The nursing student told me she had experience giving injections on mannequins, but never on humans. This fact worried me, and I know now why I was unsure of her competency in this area. Part of me fully understood her need to learn by doing, but another part of me was not sure that this was the right time for her to learn this particular procedure.

The fact that she had only given shots to a mannequin explained why she seemed reluctant at first, and she went on to explain that she had watched other nurses giving injections so she was willing to go ahead and give a shot to this patient. As mentioned previously in this paper seeing someone give a shot to a patient is not at all the same as giving the shot yourself, so I agreed to let her give the shot. We reviewed how to give the shot, the site and the angle of the shot, and we received consent from the patient, and went into the drug room to prepare the Heparin injection.

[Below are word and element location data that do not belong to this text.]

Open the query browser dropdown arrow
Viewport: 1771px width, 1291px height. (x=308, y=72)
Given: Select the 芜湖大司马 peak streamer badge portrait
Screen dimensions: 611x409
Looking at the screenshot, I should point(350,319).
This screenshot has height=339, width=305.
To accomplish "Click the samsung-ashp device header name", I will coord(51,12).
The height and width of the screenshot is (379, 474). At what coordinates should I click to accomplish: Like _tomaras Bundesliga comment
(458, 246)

The medication comes in small glass vials, and probably due to her nervousness, she broke the top of the vial and cut herself in the process. Neither of us were aware right away that she had cut herself, but I witnessed her shaky hands and her face was very red. She had protective gloves on of course so we couldn't tell immediately that she was bleeding. But when we arrived at the patient's room, and we went through the 6 rights of medication administration, I did notice that there was bleeding in her glove. I didn't know at that time whether she had accidently injected herself with Heparin, or if she had simply cut herself in the process of accessing the vial.

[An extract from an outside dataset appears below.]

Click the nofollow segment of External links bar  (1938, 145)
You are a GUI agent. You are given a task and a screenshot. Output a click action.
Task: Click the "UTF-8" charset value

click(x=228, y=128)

At this point I asked her to go back into the drug room and see if I had left my glasses there. She looked at me with a perplexed expression but she went into the drug room as I had requested. The patient of course was wondering what was going on, so I apologized to that person and said the nurse would be back shortly.

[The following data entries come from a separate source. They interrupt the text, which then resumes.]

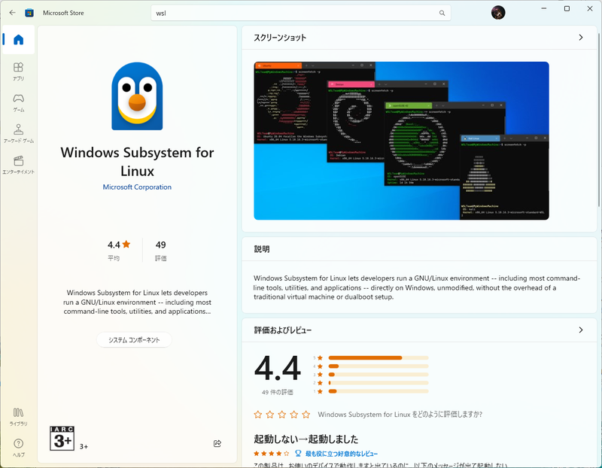Open the ホーム section in the sidebar
Image resolution: width=602 pixels, height=468 pixels.
(19, 40)
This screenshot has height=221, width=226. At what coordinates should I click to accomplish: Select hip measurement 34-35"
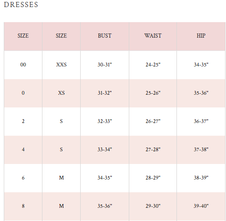click(201, 65)
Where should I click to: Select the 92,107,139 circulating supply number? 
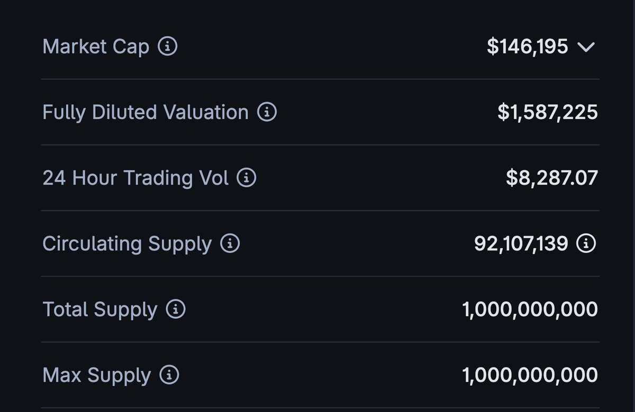click(521, 244)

The student was in the drug room washing her hands and trying to stop the bleeding. But her nervousness did not help her as she attempted to stop the bleeding and the finger had been cut in a way that was quite noticeable. I was quite worried that she had injected herself with this powerful medication but she assured me that wasn't the case. I showed her how we file an incident report, we filed it, and went back to the patient's room.

While administering the shot, the student's hands were shaking. I watched closely of course and let her know the fault in her technique was the way in which she lifted the skin between two fingers and the thumb. She got the injection done, and after she confessed to me that she was terrified due to her lack of experience, I assured her that in time she would be able to master this technique. It was at this point that she confessed that she was in fact terrified because of her inexperience; she also said she had serious doubts as to whether or not she would be able to complete the task of providing medication to a patient through injection.

In asking myself why I did what I did -- allowing a very nervous student to give a shot -- I know I just wanted to be supportive and give the student the chance to practice her nursing skills. In hindsight, I know my main concern was the safety of the patient, but I tried hard to bring some experience to the training of the student. That said, I will reference a peer-reviewed research article in Contemporary Nurse. In this article the authors conducted a qualitative study of how nursing students perceived the preceptors that helped them in their practice. The majority of the nurses that participated in this survey said that confidence was the most significant result of their interactions with preceptors; either the preceptor built up the student's confidence or "shattered it" (Kelly, et al., 2013). I believe that I built up the confidence of the student by allowing her to administer the shot.